# Your objective
Retype the passage from the biography of Amanda Kreitzer word for word, starting with "It was here" and going on through "monthly prose columns.".

# Reading passage

□ □ □ □ □

Amanda Kreitzer was born in the remote town of Gobabis, Namibia where she grew up on a sheep and cattle farm. After living and traveling abroad in Europe and the US, she settled down in Wellington, South Africa in 1995. Wellington provided the backdrop as a charming commuter town outside Cape Town, where nature provided a rich diversity of unsullied beauty for the artist's eye.
It was here that Amanda started painting, driven by her passion for finding a definition for art that captured beauty through painting, literature, and even news, in a way that inspired hope for the community. She also founded and served as the editor-in-chief of the local news magazine, Val du Charron, where she was famous for her monthly prose columns.
Amanda primarily works with oil on canvas and explores the innocence of rural farming communities, not only in her home town but even as far abroad as Amish communities in the United States. She loves capturing this emotion through human and animal portraits, still life floral arrangements, and landscapes of storybook quality.

□ □ □ □ □

# Provided data
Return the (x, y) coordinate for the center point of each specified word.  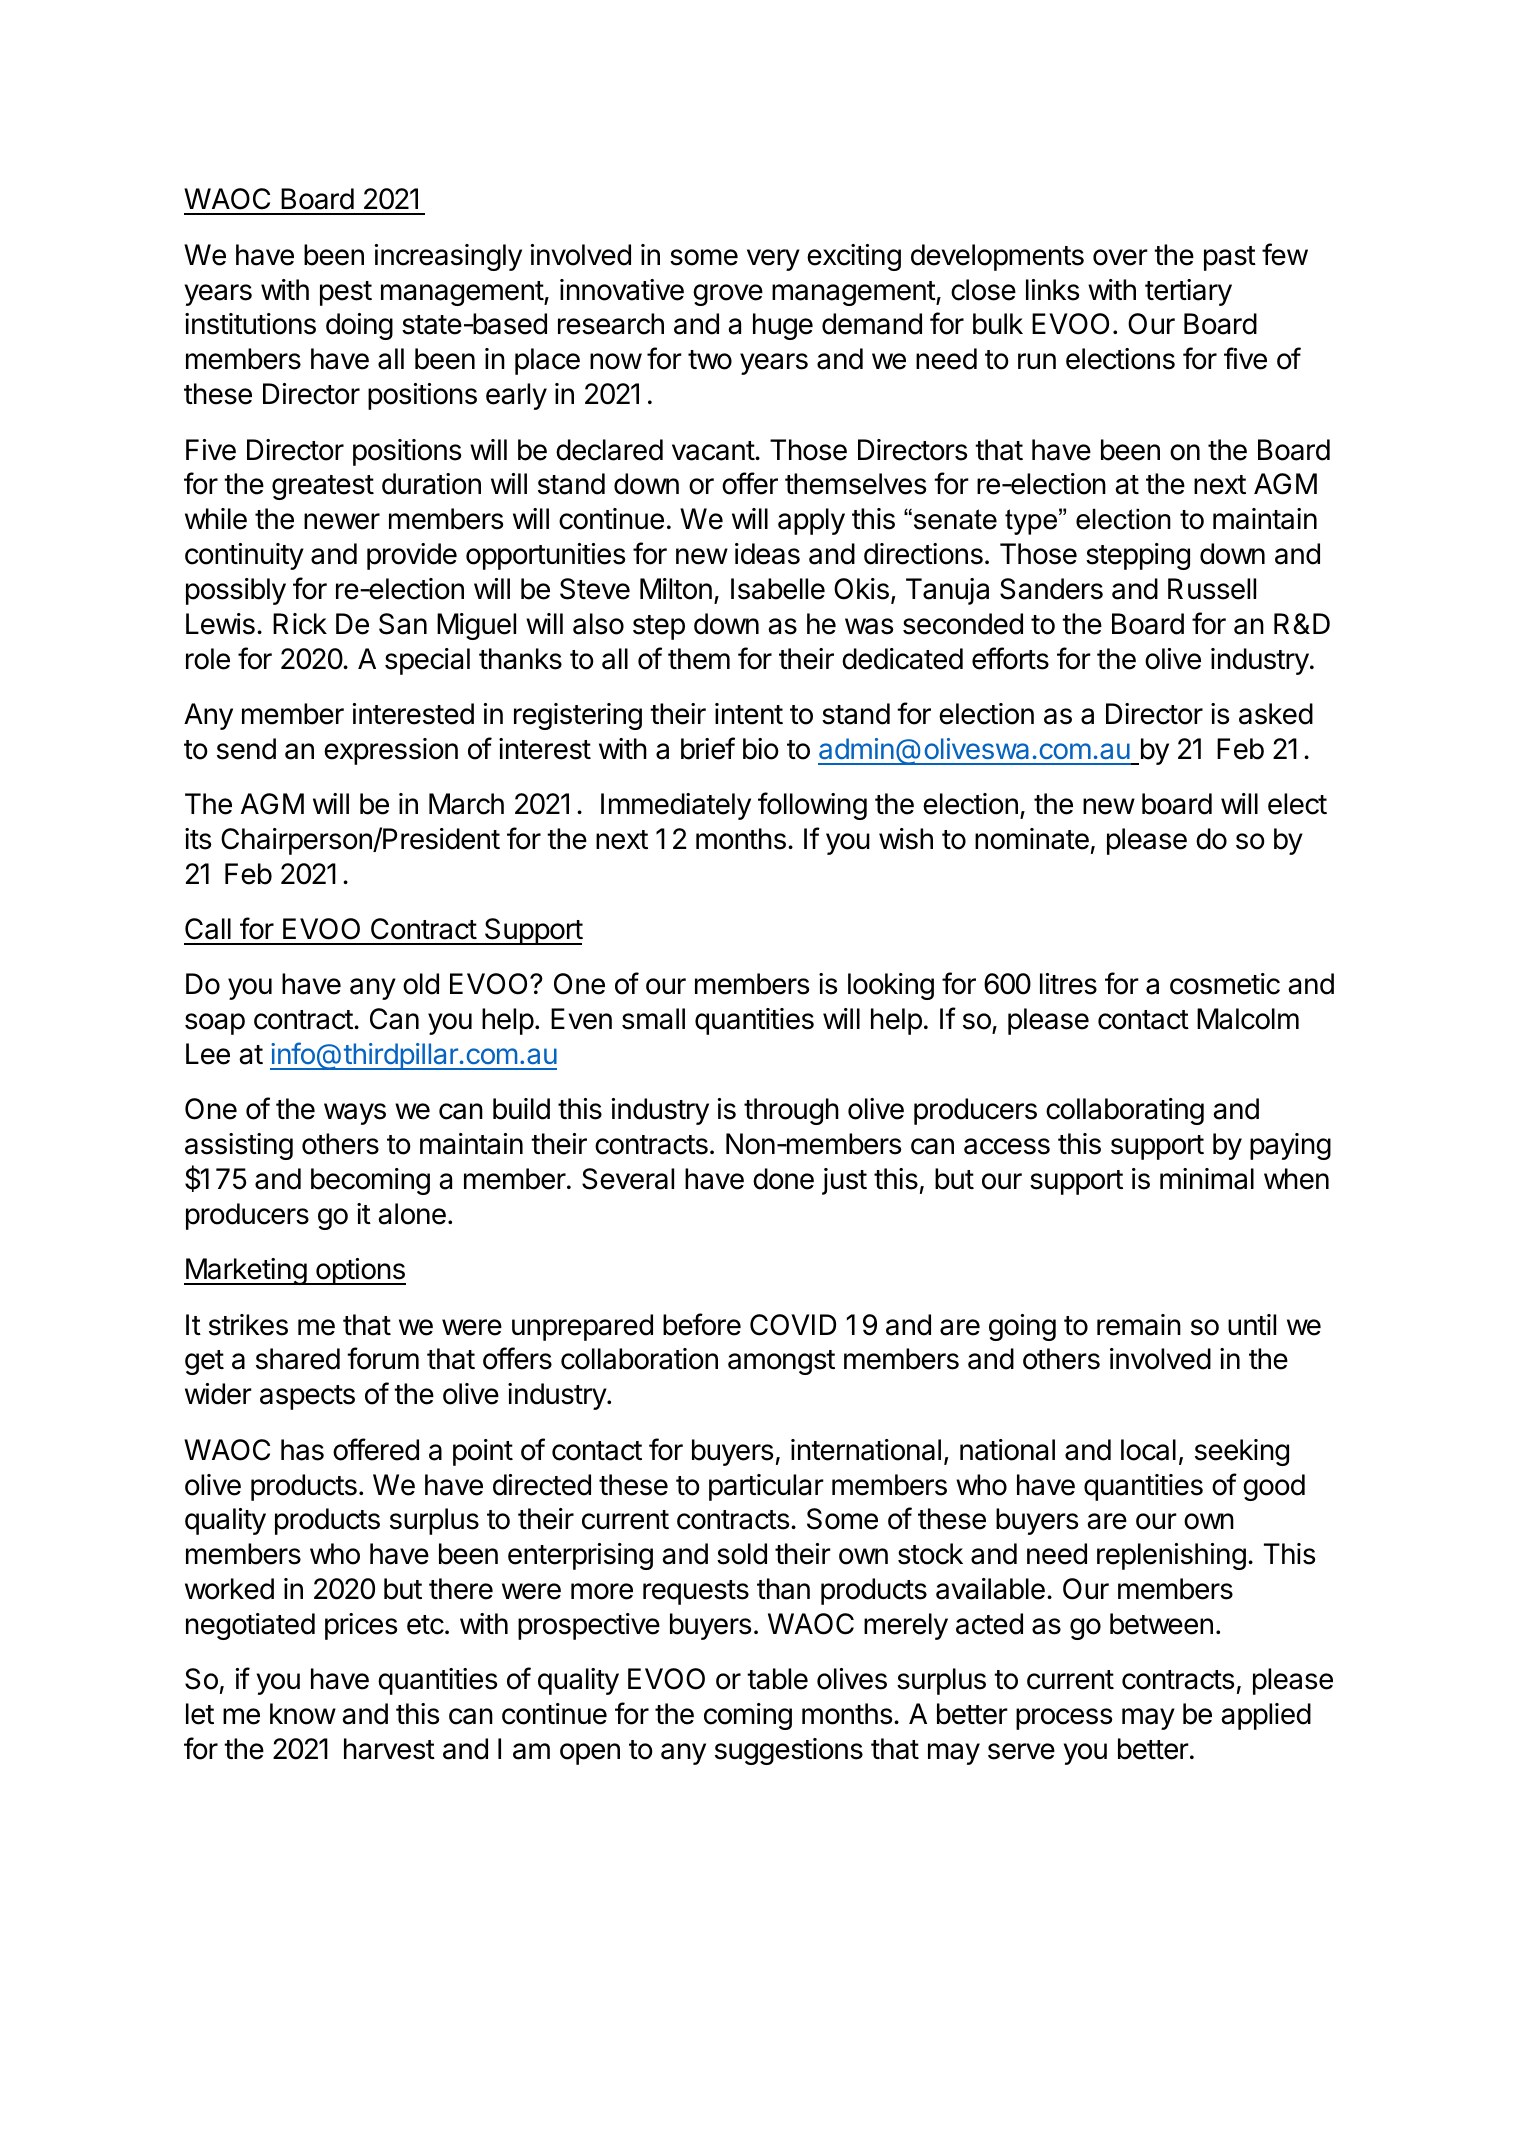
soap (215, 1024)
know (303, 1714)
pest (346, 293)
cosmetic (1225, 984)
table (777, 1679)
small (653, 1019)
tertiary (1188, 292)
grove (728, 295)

□ □ □ □ □

# Completed task
It was here that Amanda started painting, driven by her passion for finding a definition for art that captured beauty through painting, literature, and even news, in a way that inspired hope for the community. She also founded and served as the editor-in-chief of the local news magazine, Val du Charron, where she was famous for her monthly prose columns.